Associate II, Quality Assurance

A career at Resilience is more than just a job - it's an opportunity to change the future.

Resilience is a technology-focused biomanufacturing company that's changing the way medicine is made. We're building a sustainable network of high-tech, end-to-end manufacturing solutions to better withstand disruptive events, serve scientific discovery, and reach those in need.

For more information, please visit www.resilience.com

Position Summary

The Quality Associate II will organize and execute aspects of GMP implementation at the East Norriton (PHL) manufacturing facility. The successful candidate will possess an understanding of cGMP, specifically building and maintaining quality systems in support of sterile/gene therapy/cell therapy manufacturing.

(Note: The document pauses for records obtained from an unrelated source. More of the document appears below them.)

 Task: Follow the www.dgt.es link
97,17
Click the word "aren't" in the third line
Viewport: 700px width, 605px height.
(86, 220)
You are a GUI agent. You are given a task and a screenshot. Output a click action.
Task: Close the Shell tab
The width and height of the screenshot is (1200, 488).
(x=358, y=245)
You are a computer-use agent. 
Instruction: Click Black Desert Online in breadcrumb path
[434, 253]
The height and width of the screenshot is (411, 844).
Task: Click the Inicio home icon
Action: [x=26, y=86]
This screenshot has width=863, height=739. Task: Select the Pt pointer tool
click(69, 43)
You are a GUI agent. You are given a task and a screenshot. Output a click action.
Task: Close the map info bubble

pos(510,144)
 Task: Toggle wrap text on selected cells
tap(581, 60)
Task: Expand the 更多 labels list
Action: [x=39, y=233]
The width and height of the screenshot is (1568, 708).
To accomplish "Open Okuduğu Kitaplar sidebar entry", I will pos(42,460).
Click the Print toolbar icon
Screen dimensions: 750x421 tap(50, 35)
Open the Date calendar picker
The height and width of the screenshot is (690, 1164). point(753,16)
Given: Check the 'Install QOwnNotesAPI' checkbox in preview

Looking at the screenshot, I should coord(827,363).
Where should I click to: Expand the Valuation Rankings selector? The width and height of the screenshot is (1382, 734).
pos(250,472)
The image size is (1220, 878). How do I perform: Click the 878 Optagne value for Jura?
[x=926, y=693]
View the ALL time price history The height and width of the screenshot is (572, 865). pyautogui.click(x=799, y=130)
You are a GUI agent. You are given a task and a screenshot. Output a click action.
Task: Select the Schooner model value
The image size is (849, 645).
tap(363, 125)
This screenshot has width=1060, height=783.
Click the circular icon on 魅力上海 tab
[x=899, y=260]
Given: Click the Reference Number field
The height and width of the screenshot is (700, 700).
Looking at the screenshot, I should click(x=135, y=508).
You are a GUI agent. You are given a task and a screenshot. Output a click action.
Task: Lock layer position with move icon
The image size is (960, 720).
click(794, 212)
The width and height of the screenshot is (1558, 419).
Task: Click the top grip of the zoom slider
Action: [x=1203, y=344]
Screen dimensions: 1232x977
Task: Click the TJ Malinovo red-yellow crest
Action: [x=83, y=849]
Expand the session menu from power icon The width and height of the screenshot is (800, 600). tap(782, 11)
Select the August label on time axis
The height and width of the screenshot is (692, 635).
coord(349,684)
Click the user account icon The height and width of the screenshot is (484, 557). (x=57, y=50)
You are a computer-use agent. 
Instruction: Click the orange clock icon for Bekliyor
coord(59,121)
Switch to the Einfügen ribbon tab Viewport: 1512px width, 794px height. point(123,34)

**Day shift position work four - 10 hour days Sunday - Thursday.

Job Responsibilities

• Work collaboratively with internal stakeholders and as necessary external partners/vendors to execute within a world-class GMP Quality Program.
• Build strong relationships and collaborate closely with CMC/Operations/Development teams and other relevant groups to ensure the manufacturing and testing operations will comply with all US and International regulatory expectations.
• Maintain a presence of Quality Assurance on the manufacturing floor during GMP runs to ensure compliance to GMPs.
• Escalate any events occurring on the manufacturing floor to Management.
• Execute deviations, change controls and/or CAPAs, and other quality records, as needed.
• Create and approver manufacturing batch for execution within the electronic batch record.
• Review batches manufactured at East Norriton site.
• Review and approve executed environmental monitoring documentation at the East Norriton site.
• Author, review, and/or approve technical documents including but not limited to SOPs, various quality reports and assessments, as needed.
• Perform Facility change overs and Line clearances.
• Issuance of product labels.
• Release of GMP materials utilized in the manufacturing process, as needed.
• Support in the packaging and shipment of drug materials.
• Execute documentation required to support disruptions to controlled environments, as needed.
• Manages client communications, escalations, and documentation, as needed.
• Supports audits/inspections for the East Norriton site, as needed.
• Trains Quality Associates in the QA Operations Team and other departments, as needed.
• Completes qualified program requirements necessary to train other employees.
• Support Quality Assurance team members, as needed

Minimum Qualifications

• Familiarity with electronic quality systems/software applications.

• Familiarity with laboratory and manufacturing execution systems.

• Working knowledge of GLP/GCP and GxP Regulatory requirements

Preferred Qualifications

• B.S. in a relevant discipline (medical, biochemistry, biology, biochemical engineering, or related field).

• Relevant life sciences quality experience within quality and/or quality related functions.

• Demonstrated track record with the successful support of GMP manufacturing and testing environments.

• Demonstrated quality experience and the ability to collaborate with and effectively influence others.

• Demonstrate experience with gowning and following aseptic behaviors.

• Specific experience with aseptic, cell therapy and/or viral vector manufacturing strongly preferred.

• Experience in preparation and participation in regulatory authority plant/site inspections.

• Experience supporting biologics manufacturing preferred

This position may also include the following conditions:

• Comfortable in a fast-paced, collaborative company environment, working with minimal direction and able to adjust workload based upon changing priorities.

• Excellent oral and written communication skills.

• Performs with Integrity.

• Ability to collaborate and manage conflict in a fast-paced environment, working across functions.

• Experience in application of lean methodologies and operational excellence to continuously improve

Resilience is an Equal Employment Opportunity Employer. Qualified applicants will receive consideration for employment without regard to race, color, religion, sex, sexual orientation, gender perception or identity, national origin, age, marital status, protected veteran status, disability status, physical or mental disability, genetic information, or characteristic, or other non-job-related characteristics or other prohibited grounds specified in applicable federal, state, and local laws. Requests for reasonable accommodation can be made at any stage of the recruitment process.